Her latest advertising campaign was a massive production, shooting her furniture on feluccas, downtown in Tahrir Square, in the Sakakini Palace and in the desert by Wadi Rayaan. The images are beautiful, and suppliers have gotten so excited about having their designs promoted in the Egyptian market with such ingenious advertising campaigns that brands are approaching Abdel Hak to further tap into the Egyptian market.
Future plans include a shop in Gouna to be opened soon, and a section in high end retail store Beymen so as to tap into a younger market closer to downtown.
Ola Dajani is one of three partners who brought the Turkish store Beymen to Egypt four years ago. She is the face of the brand here in Egypt, and one can often spot her stylishly dressed and taking care of business throughout the store on any given day. With a background in finance, and an MBA from Columbia, Dajani brings a great sense of business acumen to the game.
Young and ambitious, her efforts with Beymen have been able to change shopping habits in Egypt, to the degree that shopping in Beymen has allowed many to disregard shopping abroad. “What we’ve done for the market and paved the road for is making shopping acceptable in Egypt.
“The market is bigger than people think, says Dajani, “And customers are very diverse.
Dajani’s target is to be as inclusive as possible; “[Efforts have been made] this year to focus on contemporary brands, diversifying the collection, and targeting young clientele.

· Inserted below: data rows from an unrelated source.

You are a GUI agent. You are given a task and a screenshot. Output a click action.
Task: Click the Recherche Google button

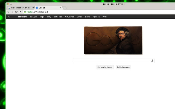(105, 67)
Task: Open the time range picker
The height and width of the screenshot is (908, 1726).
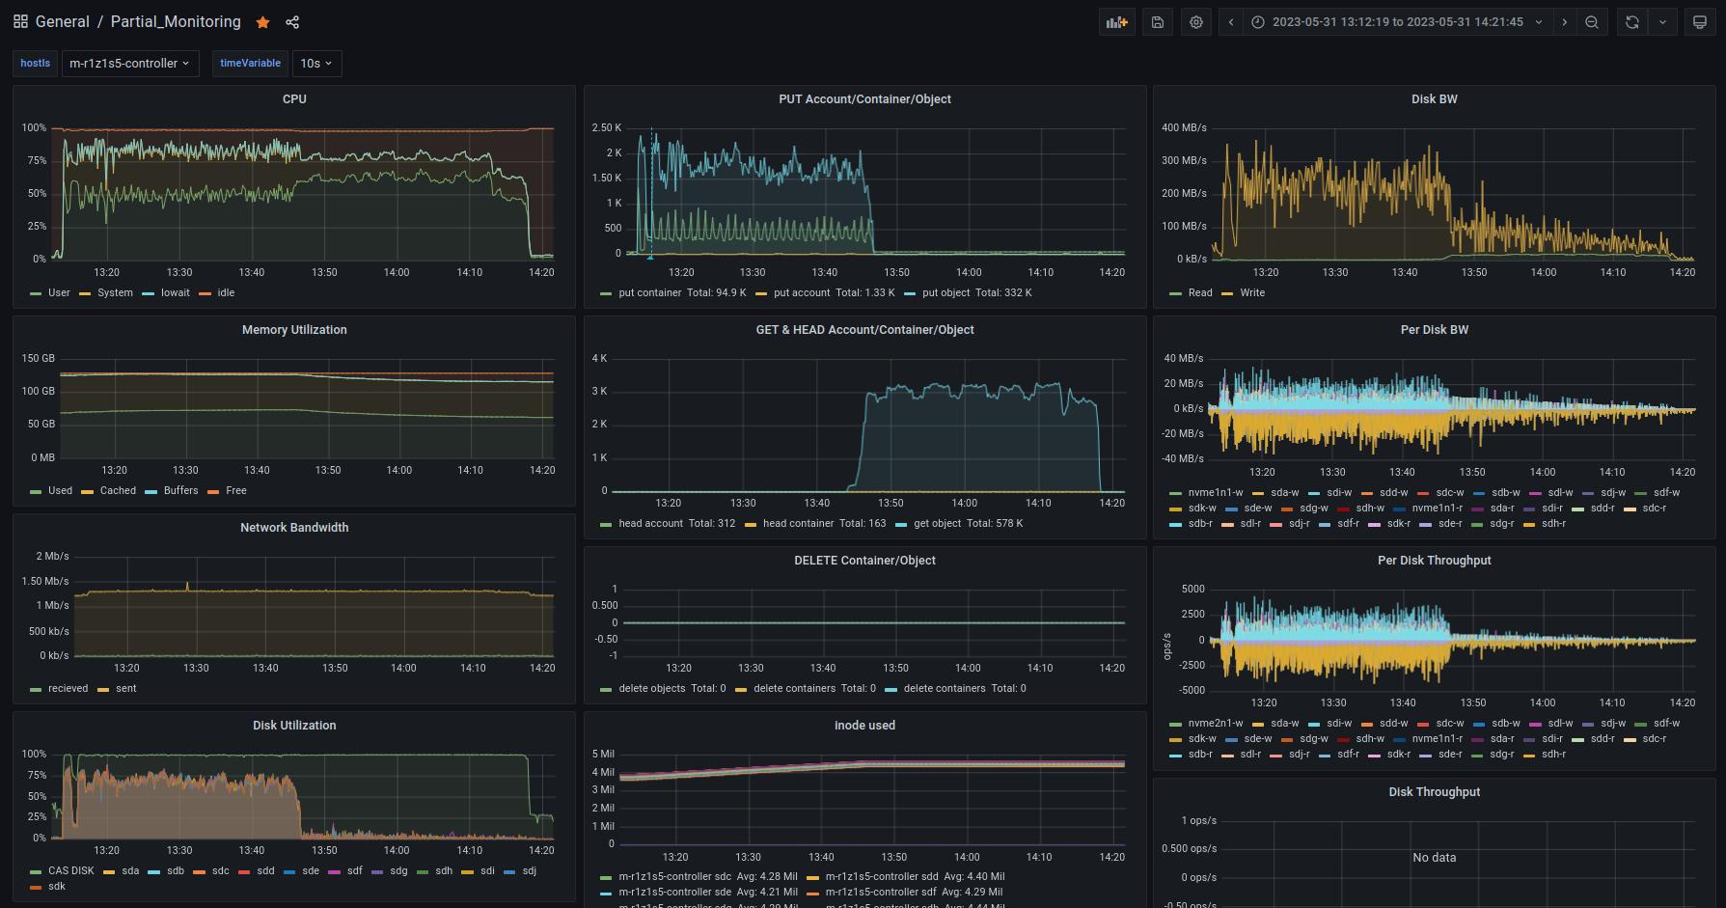Action: (1398, 22)
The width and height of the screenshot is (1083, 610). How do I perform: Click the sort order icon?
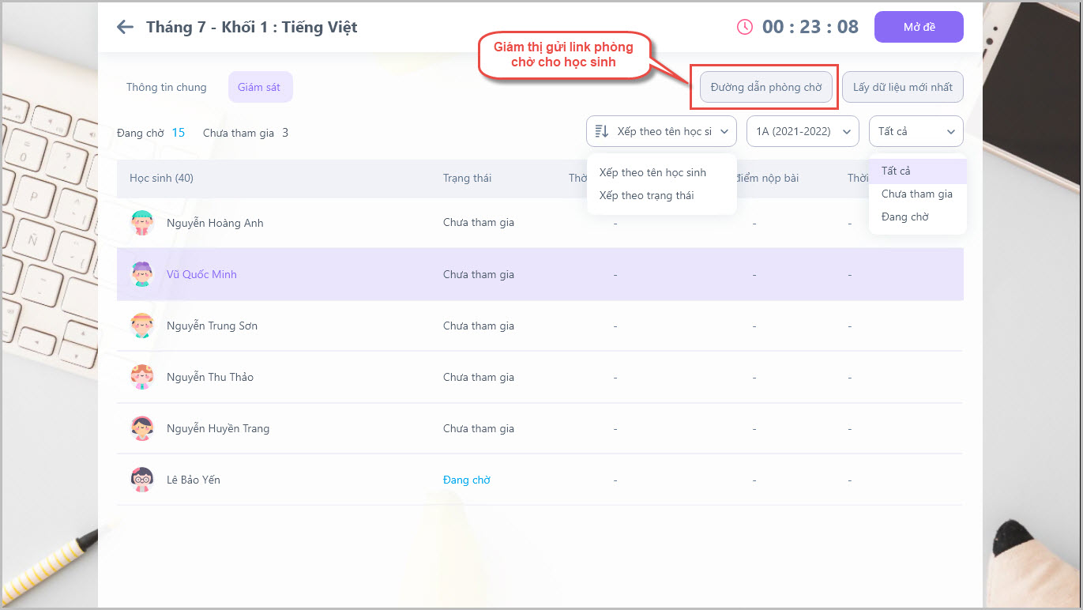(x=602, y=131)
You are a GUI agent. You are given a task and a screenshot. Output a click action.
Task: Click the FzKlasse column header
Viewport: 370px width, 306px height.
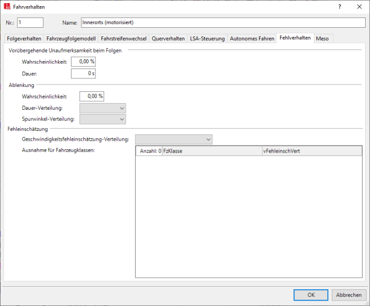pyautogui.click(x=211, y=151)
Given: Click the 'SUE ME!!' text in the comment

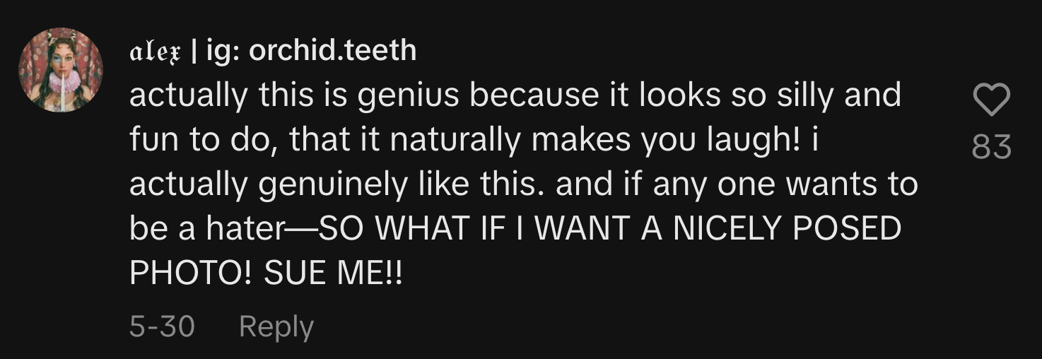Looking at the screenshot, I should tap(332, 274).
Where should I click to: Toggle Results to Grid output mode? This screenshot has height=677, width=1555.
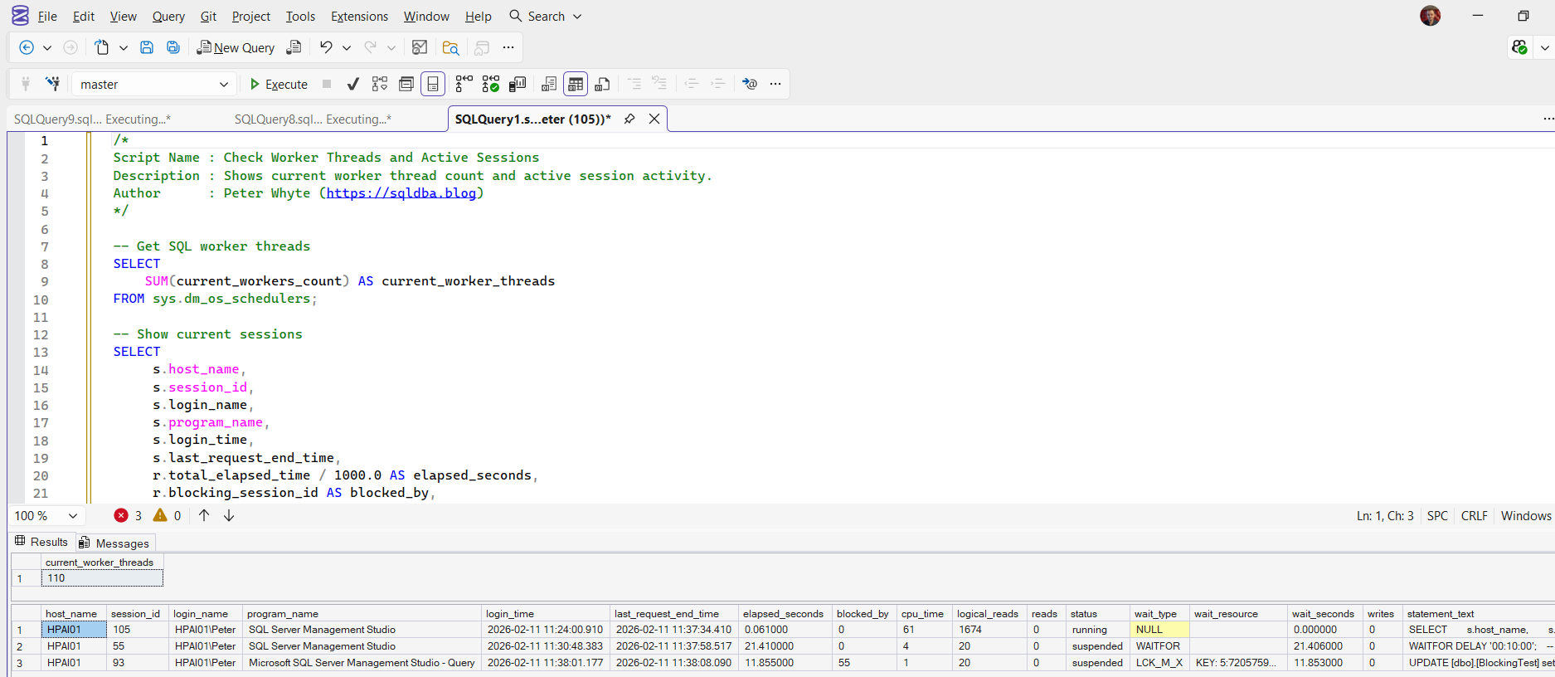tap(576, 84)
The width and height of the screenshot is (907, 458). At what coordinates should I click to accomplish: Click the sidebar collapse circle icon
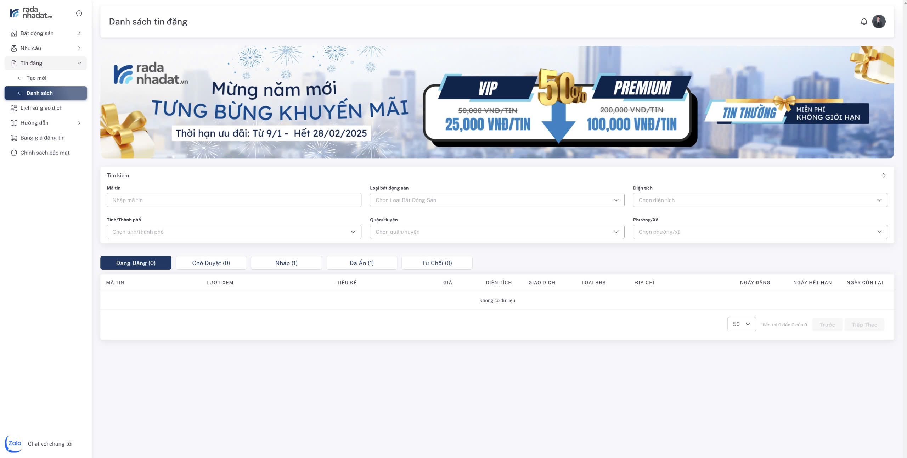[x=79, y=13]
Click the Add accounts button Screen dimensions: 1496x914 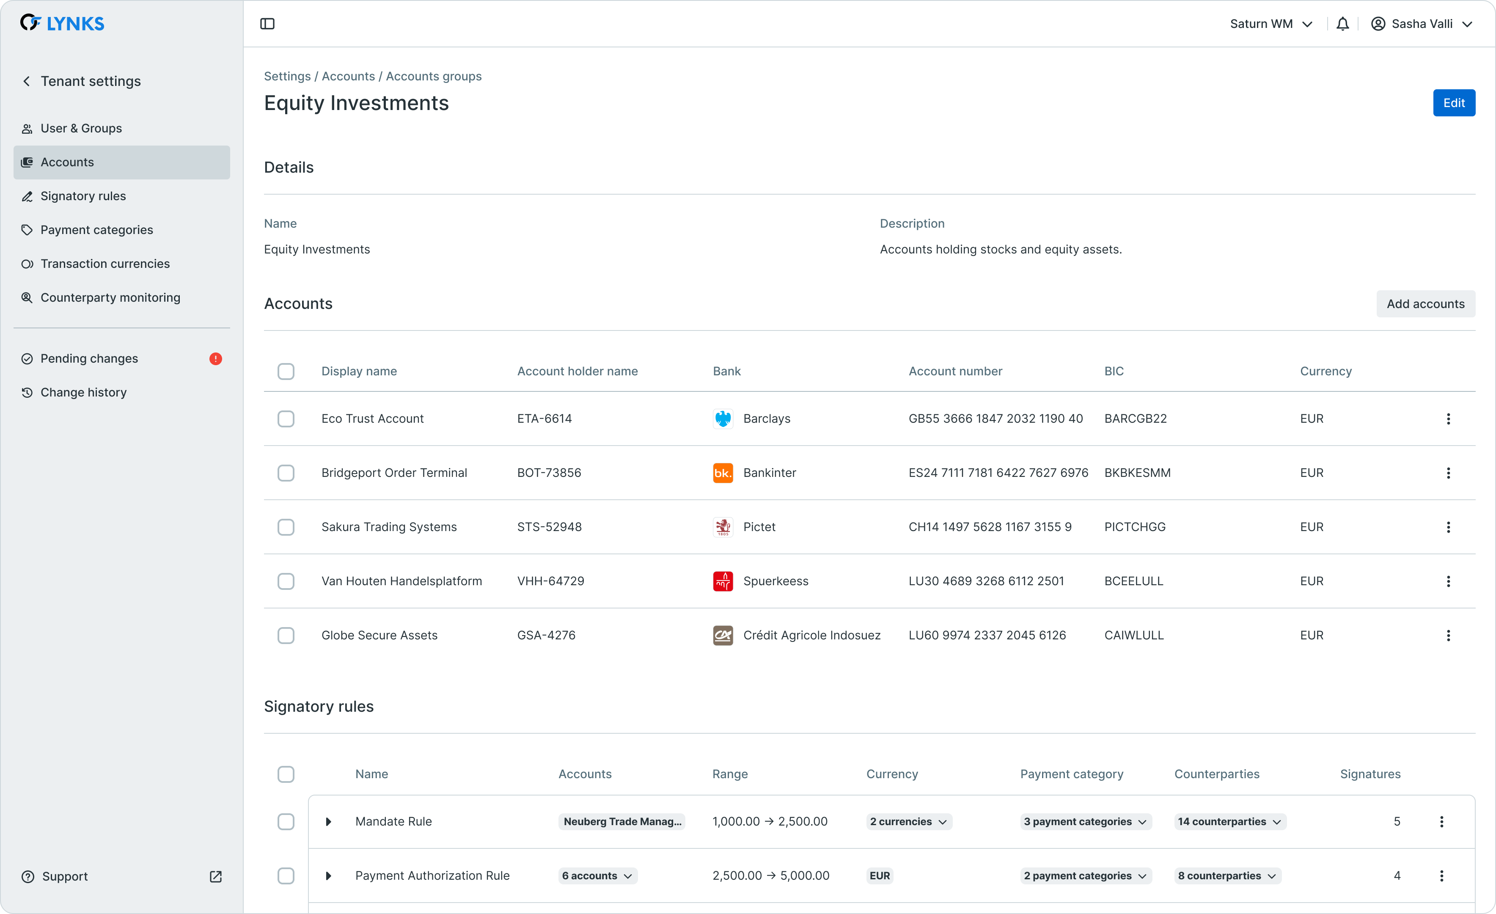coord(1425,304)
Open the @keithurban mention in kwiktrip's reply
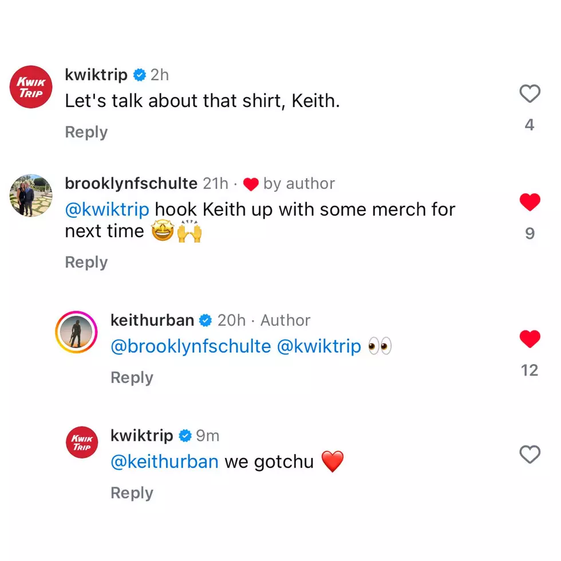561x561 pixels. pos(165,461)
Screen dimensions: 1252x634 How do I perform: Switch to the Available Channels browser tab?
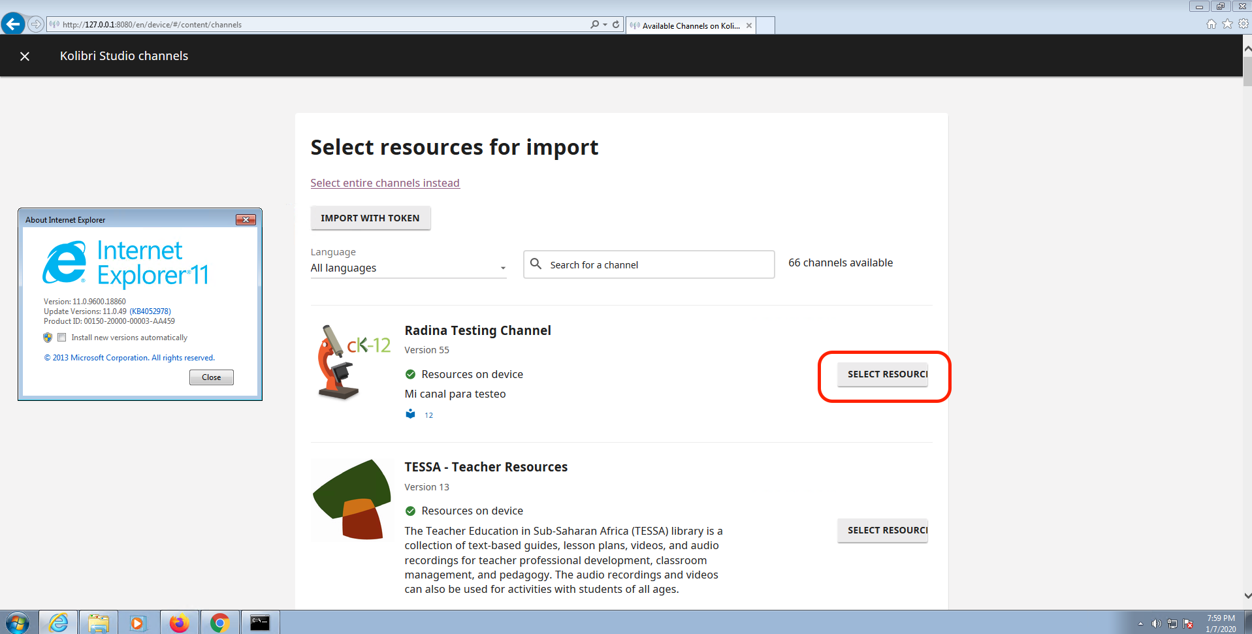point(689,25)
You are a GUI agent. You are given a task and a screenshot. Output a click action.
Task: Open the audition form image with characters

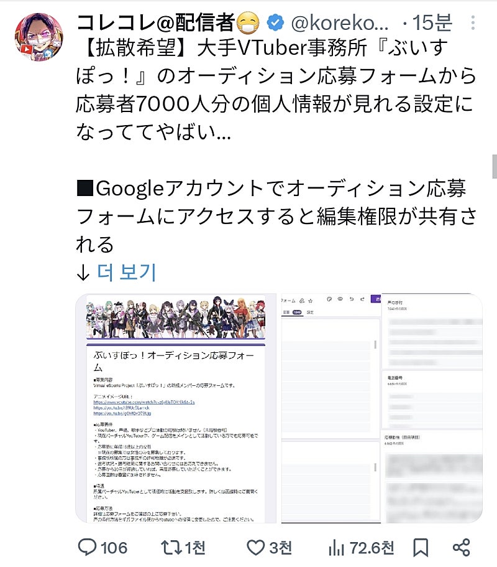click(176, 408)
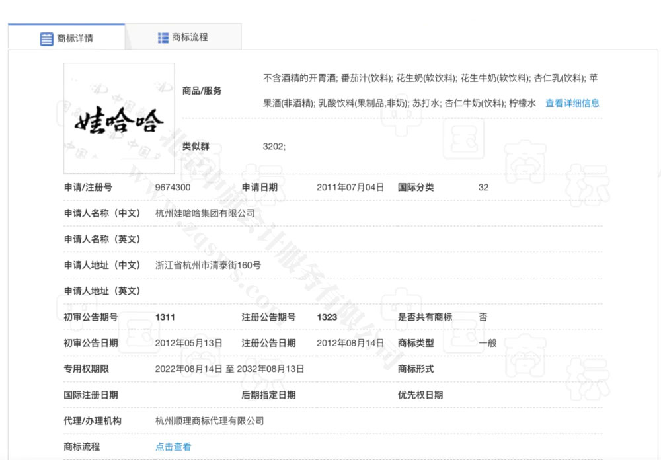Click applicant name 杭州娃哈哈集团有限公司
Viewport: 661px width, 460px height.
coord(205,213)
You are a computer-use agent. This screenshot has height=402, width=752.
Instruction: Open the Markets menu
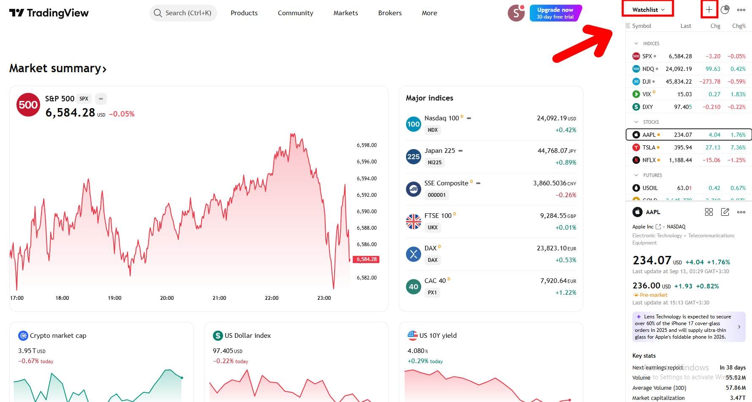346,13
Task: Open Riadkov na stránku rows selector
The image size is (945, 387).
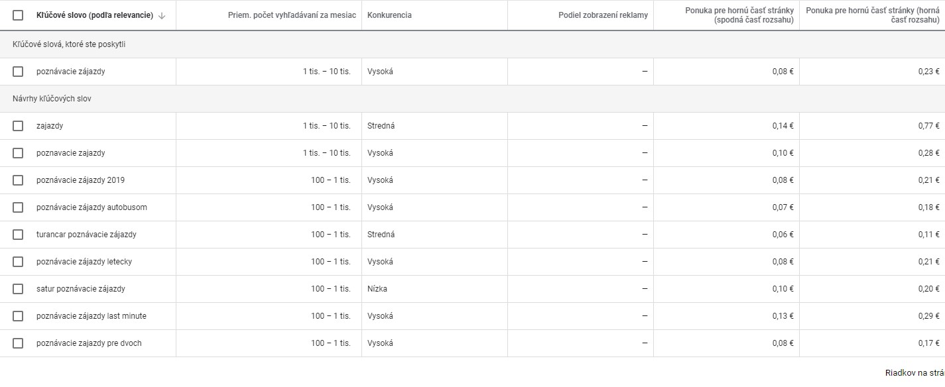Action: (x=915, y=373)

But it is also an effort that is being made by designers and not just the vendors explains Dajani to provide pieces of better quality. Prices have decreased slightly recently too.
But locals’ obsession with Beymen is even deeper: Beymen’s buyers have impeccable taste.
2008 was a record year for Beymen, but profits have decreased between 10 to 12 percent in 2009 states Dajani who seems nonplussed: “We are part of a big company that can back us up – we have financial and management resources to push us and to carry us through even during our difficult times.
“The interesting phenomenon is that the super rich are still the super rich and it’s the people in the middle who have been affected, says Dajani.